Митька недовольно тряхнул рыжей головой.
— Заткнись, Ванька. И откудова у тебя сколько яду под языком берется? Ей пра, словно у змеюки, И все бы тебе с издевкой, с подвохом. Гадюка! Вот дам тебе раза — не будешь в другой раз смеяться!
Дело запахло дракой. Но в этот момент по стадиону прокатился взрыв смеха, и наши приятели повернули свои раскрасневшиеся лица в сторону площадки, громко называвшейся «стадионом». Оказалось, что публика тесно облепила ворота севастопольцев, и мяч, пущенный с громадной силой мимо гола белокурым москвичом, врезался в толпу Зрителей, сбив нескольких с ног. Но когда волна смеха затихла и сконфуженные «болельщики» поднялись на ноги, оказалось, что какая то девушка осталась лежать на земле. К ней в волнении бросился, вопреки правилам, севастопольский бек, а после секундного колебания и белокурый москвич.
— Глянь ко, Черви — Козырь, а ведь наш то беловолосый звиняться полез! Ха, ха, ха… Совесть, видать, заела! Чуть девочку не спортил! А и верней ведь ежели его удар хорошо в печенку попадет — пишите письма прямо в похоронную процессию. Бьет, совсем как с пушки!
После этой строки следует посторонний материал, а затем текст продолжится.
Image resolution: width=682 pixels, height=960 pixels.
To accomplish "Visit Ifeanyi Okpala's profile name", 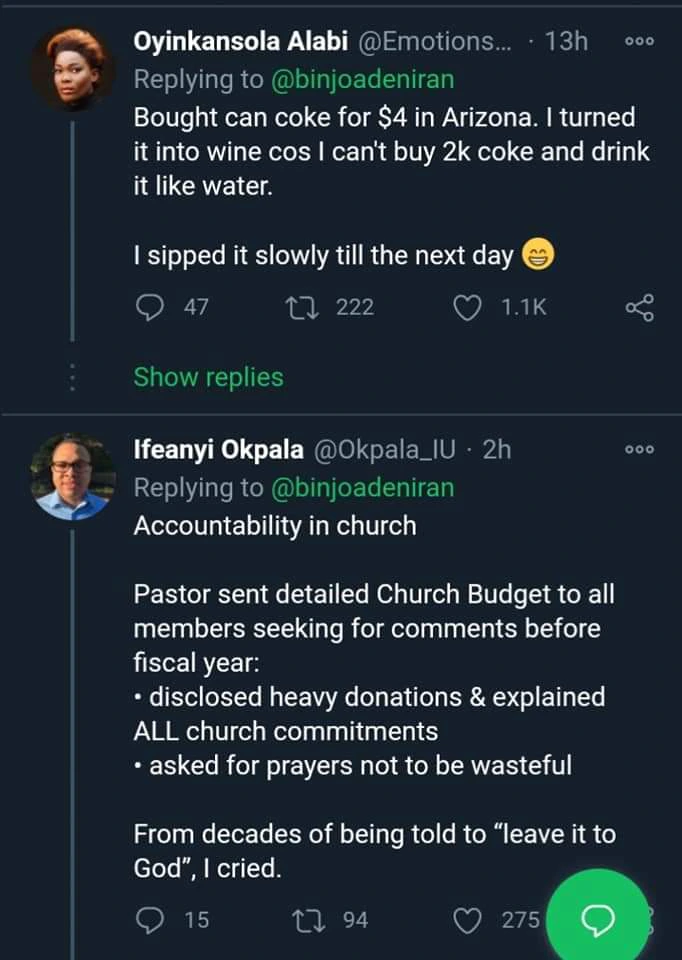I will (218, 450).
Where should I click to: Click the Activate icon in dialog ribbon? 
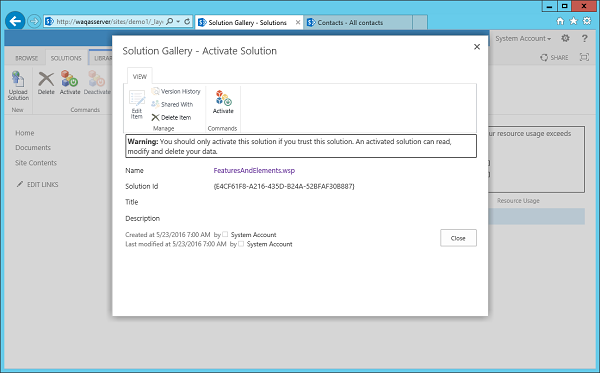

— Ничего, презрительно заметил голубоглазый беспризорник, которого рыжий назвал «Черви-Козырь». Чорт ее не возьмет! Поднимется! Ara, да я ее уже видал. Это сестра того бека севастопольского. Она завсегда около гола становится, чтобы брату подмогнуть. Болельщица![3]. Ха, ха. ха! Так ей и надо. За что, братишечки, боролись — на то и напоролись. Пущай не лезет под мяч!
— А, видать, тот врезал ей подходяще. Глянь ко, сколько народу собравшись.
— Ничего, прочухается. Бабы — они народ живучий. Их сразу пополам не перешибешь. Видишь — уже опять играть зачинают.